The rumbling and jolting vehicle which conveyed Clarence to the metropolis stopped at the door of a tavern in Holborn. Linden was ushered into a close coffee-room and presented with a bill of fare. While he was deliberating between the respective merits of mutton chops and beefsteaks, a man with a brown coat, brown breeches, and a brown wig, walked into the room; he cast a curious glance at Clarence and then turned to the waiter.

"A pair of slippers!"

"Yes, sir," and the waiter disappeared.

"I suppose," said the brown gentleman to Clarence, "I suppose, sir, you are the gentleman just come to town?"
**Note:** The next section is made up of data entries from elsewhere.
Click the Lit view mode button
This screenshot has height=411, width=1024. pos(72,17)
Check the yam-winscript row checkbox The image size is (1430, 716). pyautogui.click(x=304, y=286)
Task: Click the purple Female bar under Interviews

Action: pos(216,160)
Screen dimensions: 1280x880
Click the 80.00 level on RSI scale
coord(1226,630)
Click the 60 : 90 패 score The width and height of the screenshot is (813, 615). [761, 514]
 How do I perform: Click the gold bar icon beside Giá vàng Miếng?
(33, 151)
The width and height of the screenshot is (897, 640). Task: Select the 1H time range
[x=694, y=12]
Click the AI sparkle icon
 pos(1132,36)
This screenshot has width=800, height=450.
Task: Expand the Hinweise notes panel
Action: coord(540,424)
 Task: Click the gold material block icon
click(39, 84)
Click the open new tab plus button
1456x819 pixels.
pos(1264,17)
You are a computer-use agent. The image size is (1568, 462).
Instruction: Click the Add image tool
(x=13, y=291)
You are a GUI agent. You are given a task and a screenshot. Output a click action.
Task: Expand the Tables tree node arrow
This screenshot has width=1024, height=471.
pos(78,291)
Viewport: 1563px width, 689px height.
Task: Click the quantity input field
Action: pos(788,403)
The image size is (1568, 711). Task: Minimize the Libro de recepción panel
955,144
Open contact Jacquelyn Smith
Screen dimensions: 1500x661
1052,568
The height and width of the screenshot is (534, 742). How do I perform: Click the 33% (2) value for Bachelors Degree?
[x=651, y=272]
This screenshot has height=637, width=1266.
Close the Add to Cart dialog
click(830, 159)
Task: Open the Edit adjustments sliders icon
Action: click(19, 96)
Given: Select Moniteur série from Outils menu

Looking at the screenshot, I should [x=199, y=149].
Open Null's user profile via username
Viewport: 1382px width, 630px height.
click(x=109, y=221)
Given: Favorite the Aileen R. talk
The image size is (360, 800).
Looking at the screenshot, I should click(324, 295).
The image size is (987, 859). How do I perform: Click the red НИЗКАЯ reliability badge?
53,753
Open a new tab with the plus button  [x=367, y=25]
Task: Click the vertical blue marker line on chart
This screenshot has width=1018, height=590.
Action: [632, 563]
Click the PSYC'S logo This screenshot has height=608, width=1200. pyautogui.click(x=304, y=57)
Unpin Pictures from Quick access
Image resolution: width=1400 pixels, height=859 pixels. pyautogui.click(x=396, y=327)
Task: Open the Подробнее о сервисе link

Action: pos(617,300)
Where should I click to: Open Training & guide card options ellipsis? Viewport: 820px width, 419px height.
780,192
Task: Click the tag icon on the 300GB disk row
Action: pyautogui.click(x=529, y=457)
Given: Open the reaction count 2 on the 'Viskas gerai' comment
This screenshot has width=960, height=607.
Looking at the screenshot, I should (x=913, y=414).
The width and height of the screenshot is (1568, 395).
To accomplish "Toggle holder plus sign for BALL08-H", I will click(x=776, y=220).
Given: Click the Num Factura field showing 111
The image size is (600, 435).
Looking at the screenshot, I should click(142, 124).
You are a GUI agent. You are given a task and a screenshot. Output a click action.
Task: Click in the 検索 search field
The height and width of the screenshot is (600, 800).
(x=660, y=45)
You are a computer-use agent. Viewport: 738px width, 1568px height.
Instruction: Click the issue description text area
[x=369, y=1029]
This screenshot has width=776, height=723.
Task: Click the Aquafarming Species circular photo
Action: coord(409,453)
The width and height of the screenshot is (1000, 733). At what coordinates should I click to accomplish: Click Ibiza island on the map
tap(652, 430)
"You are right, sir," said Clarence.

"Very well, very well indeed," resumed the stranger, musingly. "I took the liberty of looking at your boxes in the passage; I knew a lady, sir, a relation of yours, I think."

"Sir!" exclaimed Linden, colouring violently.

"At least I suppose, for her name was just the same as yours, only, at least, one letter difference between them: yours is Linden I see, sir; hers was Minden. Am I right in my conjecture that you are related to her?"

"Sir," answered Clarence, gravely, "notwithstanding the similarity of our names, we are not related."

"Very extraordinary," replied the stranger.

"Very," repeated Linden.

"I had the honour, sir," said the brown gentleman, "to make Mrs. Minden many presents of value, and I should have been very happy to have obliged you in the same manner, had you been in any way connected with that worthy gentlewoman."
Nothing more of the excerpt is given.